When interacting with mindless processes, automated or not, I feel my time is being wasted and I am being disrespected. Sometimes, although I may clearly see both the problem and a potential solution, I may be subjected to a ridiculous script. Here’s a recent example: new callers to my cell phone are being sent directly to voice mail, without my phone ever ringing. I have spent considerable time with one of the major telecom companies trying to address this issue. The phone company attempted to call me ten times, each time being sent to voicemail. That’s right—even the phone company couldn’t call me. Eventually, after spending many hours over multiple days with online scripted chats and phone calls, I got to a live person. I explained my understanding of the situation, and he fixed it in ten seconds.
I have had many conversations with AI; it never once wasted my time or disrespected me. I asked an AI how to break through the phone company’s system to get to a real person, and it told me explicitly how to do it. I followed its directions, and the lingering, frustrating, time-wasting problem was instantly solved. This alerted me to AI’s potential to improve these types of interactions.

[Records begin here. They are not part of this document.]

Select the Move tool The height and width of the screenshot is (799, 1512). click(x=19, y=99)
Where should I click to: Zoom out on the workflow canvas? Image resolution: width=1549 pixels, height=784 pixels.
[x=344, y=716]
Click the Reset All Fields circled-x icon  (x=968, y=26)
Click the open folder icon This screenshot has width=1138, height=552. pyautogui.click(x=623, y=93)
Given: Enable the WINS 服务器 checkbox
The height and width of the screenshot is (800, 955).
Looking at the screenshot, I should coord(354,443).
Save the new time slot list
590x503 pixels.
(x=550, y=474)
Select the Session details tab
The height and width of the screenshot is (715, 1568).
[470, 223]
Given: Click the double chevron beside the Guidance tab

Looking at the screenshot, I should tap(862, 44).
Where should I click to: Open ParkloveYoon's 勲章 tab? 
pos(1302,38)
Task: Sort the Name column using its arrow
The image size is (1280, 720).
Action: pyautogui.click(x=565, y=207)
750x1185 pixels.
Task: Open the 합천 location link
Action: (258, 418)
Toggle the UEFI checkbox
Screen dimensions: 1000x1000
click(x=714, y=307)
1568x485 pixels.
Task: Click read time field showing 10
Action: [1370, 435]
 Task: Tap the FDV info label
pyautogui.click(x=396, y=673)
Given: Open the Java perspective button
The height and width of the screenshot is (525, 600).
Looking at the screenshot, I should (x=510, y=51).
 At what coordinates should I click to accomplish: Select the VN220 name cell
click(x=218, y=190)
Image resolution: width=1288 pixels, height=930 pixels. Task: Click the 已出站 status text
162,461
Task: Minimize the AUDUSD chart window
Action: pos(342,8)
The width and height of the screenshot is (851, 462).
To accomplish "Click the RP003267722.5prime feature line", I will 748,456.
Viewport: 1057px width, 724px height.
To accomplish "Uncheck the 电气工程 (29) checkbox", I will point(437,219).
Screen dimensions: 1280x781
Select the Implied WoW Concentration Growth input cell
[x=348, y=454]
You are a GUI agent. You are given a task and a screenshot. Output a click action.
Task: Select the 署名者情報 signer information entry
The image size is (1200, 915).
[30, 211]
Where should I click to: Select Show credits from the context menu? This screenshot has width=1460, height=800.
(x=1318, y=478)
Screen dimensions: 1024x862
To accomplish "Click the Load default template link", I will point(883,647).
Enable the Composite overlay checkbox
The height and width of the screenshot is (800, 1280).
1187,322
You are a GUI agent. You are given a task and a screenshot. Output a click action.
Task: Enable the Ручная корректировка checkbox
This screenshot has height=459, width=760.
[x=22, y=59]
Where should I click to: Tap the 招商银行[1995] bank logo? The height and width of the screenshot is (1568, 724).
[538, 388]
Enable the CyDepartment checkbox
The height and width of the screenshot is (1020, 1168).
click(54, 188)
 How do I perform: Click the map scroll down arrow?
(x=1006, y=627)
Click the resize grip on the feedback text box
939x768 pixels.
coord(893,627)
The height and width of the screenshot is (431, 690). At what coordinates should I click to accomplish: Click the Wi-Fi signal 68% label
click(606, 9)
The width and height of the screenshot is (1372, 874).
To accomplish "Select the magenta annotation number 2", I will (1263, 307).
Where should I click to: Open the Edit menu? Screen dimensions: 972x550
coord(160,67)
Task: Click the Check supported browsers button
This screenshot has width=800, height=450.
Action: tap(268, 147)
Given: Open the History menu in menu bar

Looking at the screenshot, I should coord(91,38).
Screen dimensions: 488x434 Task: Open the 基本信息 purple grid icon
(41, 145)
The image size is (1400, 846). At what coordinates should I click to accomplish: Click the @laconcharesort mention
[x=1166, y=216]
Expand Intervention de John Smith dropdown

Here is another example of how I use AI, which saves me an incredible amount of time, effort, and frustration. As a composer, I use a scoring notation program called Sibelius. It has been around since 1993 and is now the most widely used application for notation. Unfortunately, over the years, several changes of ownership have degraded the customer service experience. The instruction manual has grown from 140 to 762 pages long. The user interface has changed enough times to confuse all the professors who use it to teach. Almost every member of the development team that created this powerful and complex software has left. The YouTube tutorials and the online forums contradict each other. Communicating with the company is unforgivably frustrating.
I tried an experiment. I asked ChatGPT to read the entire 762-page manual and then asked it how to accomplish specific tasks. It instantly provided clear instructions on how to proceed, and when I found contradictions, I asked it, “Are you sure about that?” Then it went off and read all of the forums and tutorials, searched for videos, provided references, and got me on track in minutes instead of hours. Furthermore, I do not have to type in these questions but can speak them, and ChatGPT can speak back to me while I am using the app, so it is like having a consultant with me who is far more knowledgeable than any human.
I have since tried this experiment with other powerful, complicated software, as I seem to have multiple apps with hundreds-page manuals. ChatGPT listens to what I am requesting, answers the questions, and even remembers the context within which I am asking them, which makes me feel like it knows who I am far more than any of the companies I try to get answers from.
I think this will result in people replacing Google as their search engine with AI large language models (LLM). If Google does not respond, it will suffer greatly financially as the value of what it delivers in a Google search is far less than what an AI LLM delivers.
The next time you try to use even Word, Excel, or PowerPoint, all of which have gigantic manuals, and have something you want to know how to do, ask an AI. You will be surprised at how much faster this is than either asking Google or trying to read the manual yourself.